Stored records

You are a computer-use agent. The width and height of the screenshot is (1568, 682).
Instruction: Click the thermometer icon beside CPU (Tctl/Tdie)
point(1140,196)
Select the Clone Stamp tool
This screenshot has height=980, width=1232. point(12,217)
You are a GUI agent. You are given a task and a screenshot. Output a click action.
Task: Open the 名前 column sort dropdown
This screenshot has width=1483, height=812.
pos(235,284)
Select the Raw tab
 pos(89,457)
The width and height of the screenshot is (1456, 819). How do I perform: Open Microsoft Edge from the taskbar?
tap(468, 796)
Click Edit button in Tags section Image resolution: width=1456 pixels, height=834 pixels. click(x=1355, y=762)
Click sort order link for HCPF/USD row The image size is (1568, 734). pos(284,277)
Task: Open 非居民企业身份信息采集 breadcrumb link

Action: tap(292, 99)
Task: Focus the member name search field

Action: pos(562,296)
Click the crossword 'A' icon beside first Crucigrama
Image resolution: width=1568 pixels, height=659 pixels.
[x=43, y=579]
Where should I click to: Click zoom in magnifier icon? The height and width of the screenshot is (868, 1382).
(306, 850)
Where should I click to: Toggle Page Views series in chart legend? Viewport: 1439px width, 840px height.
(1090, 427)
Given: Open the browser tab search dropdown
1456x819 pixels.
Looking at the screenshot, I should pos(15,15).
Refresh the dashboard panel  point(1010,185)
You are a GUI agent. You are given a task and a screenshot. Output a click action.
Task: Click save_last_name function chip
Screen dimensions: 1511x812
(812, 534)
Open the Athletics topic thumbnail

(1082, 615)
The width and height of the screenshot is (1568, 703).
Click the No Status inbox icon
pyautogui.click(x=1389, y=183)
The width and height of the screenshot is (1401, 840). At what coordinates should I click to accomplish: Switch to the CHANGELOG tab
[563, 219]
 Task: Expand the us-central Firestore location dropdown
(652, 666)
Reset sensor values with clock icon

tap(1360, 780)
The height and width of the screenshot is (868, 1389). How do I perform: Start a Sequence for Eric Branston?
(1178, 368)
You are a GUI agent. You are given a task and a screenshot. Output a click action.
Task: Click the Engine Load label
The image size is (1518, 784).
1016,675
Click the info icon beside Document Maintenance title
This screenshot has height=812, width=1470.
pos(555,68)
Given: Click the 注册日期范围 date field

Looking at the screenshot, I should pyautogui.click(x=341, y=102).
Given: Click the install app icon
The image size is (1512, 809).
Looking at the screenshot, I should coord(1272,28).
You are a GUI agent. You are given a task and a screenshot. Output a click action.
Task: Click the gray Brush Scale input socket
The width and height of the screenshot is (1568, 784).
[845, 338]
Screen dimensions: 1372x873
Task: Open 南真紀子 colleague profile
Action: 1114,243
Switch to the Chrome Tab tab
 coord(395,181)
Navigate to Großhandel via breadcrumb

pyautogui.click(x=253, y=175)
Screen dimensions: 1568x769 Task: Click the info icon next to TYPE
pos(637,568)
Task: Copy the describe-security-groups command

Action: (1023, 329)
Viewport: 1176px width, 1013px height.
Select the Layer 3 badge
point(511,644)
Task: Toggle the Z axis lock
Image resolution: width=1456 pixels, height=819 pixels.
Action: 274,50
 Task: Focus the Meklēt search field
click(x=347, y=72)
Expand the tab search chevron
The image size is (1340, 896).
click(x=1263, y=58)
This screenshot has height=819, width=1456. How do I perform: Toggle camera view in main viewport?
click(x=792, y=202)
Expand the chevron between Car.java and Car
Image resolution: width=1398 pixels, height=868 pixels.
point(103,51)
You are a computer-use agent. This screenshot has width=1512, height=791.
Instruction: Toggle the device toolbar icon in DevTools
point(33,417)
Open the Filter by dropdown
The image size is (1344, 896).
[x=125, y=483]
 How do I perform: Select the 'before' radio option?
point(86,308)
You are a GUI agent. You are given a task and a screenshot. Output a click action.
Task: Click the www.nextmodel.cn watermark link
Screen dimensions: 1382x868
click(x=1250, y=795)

** Your assignment **
Once more, give all the records exactly as they were written.

** Exercise solution **
You are a computer-use agent. The width and height of the screenshot is (1568, 682).
Instruction: Click the thermometer icon beside CPU (Tctl/Tdie)
point(1140,196)
Select the Clone Stamp tool
This screenshot has height=980, width=1232. point(12,217)
You are a GUI agent. You are given a task and a screenshot. Output a click action.
Task: Open the 名前 column sort dropdown
This screenshot has width=1483, height=812.
pos(235,284)
Select the Raw tab
 pos(89,457)
The width and height of the screenshot is (1456, 819). How do I perform: Open Microsoft Edge from the taskbar?
tap(468, 796)
Click Edit button in Tags section Image resolution: width=1456 pixels, height=834 pixels. click(x=1355, y=762)
Click sort order link for HCPF/USD row The image size is (1568, 734). pos(284,277)
Task: Open 非居民企业身份信息采集 breadcrumb link

Action: tap(292, 99)
Task: Focus the member name search field

Action: pos(562,296)
Click the crossword 'A' icon beside first Crucigrama
Image resolution: width=1568 pixels, height=659 pixels.
[x=43, y=579]
Where should I click to: Click zoom in magnifier icon? The height and width of the screenshot is (868, 1382).
(306, 850)
Where should I click to: Toggle Page Views series in chart legend? Viewport: 1439px width, 840px height.
(1090, 427)
Given: Open the browser tab search dropdown
1456x819 pixels.
Looking at the screenshot, I should pos(15,15).
Refresh the dashboard panel  point(1010,185)
You are a GUI agent. You are given a task and a screenshot. Output a click action.
Task: Click save_last_name function chip
Screen dimensions: 1511x812
(812, 534)
Open the Athletics topic thumbnail

(1082, 615)
The width and height of the screenshot is (1568, 703).
Click the No Status inbox icon
pyautogui.click(x=1389, y=183)
The width and height of the screenshot is (1401, 840). At what coordinates should I click to accomplish: Switch to the CHANGELOG tab
[563, 219]
 Task: Expand the us-central Firestore location dropdown
(652, 666)
Reset sensor values with clock icon

tap(1360, 780)
The height and width of the screenshot is (868, 1389). How do I perform: Start a Sequence for Eric Branston?
(1178, 368)
You are a GUI agent. You are given a task and a screenshot. Output a click action.
Task: Click the Engine Load label
The image size is (1518, 784).
1016,675
Click the info icon beside Document Maintenance title
This screenshot has height=812, width=1470.
pos(555,68)
Given: Click the 注册日期范围 date field

Looking at the screenshot, I should pyautogui.click(x=341, y=102).
Given: Click the install app icon
The image size is (1512, 809).
Looking at the screenshot, I should coord(1272,28).
You are a GUI agent. You are given a task and a screenshot. Output a click action.
Task: Click the gray Brush Scale input socket
The width and height of the screenshot is (1568, 784).
[845, 338]
Screen dimensions: 1372x873
Task: Open 南真紀子 colleague profile
Action: 1114,243
Switch to the Chrome Tab tab
 coord(395,181)
Navigate to Großhandel via breadcrumb

pyautogui.click(x=253, y=175)
Screen dimensions: 1568x769 Task: Click the info icon next to TYPE
pos(637,568)
Task: Copy the describe-security-groups command

Action: (1023, 329)
Viewport: 1176px width, 1013px height.
Select the Layer 3 badge
point(511,644)
Task: Toggle the Z axis lock
Image resolution: width=1456 pixels, height=819 pixels.
Action: 274,50
 Task: Focus the Meklēt search field
click(x=347, y=72)
Expand the tab search chevron
The image size is (1340, 896).
click(x=1263, y=58)
This screenshot has height=819, width=1456. How do I perform: Toggle camera view in main viewport?
click(x=792, y=202)
Expand the chevron between Car.java and Car
Image resolution: width=1398 pixels, height=868 pixels.
point(103,51)
You are a computer-use agent. This screenshot has width=1512, height=791.
Instruction: Toggle the device toolbar icon in DevTools
point(33,417)
Open the Filter by dropdown
The image size is (1344, 896).
[x=125, y=483]
 How do I perform: Select the 'before' radio option?
point(86,308)
You are a GUI agent. You are given a task and a screenshot. Output a click action.
Task: Click the www.nextmodel.cn watermark link
Screen dimensions: 1382x868
click(x=1250, y=795)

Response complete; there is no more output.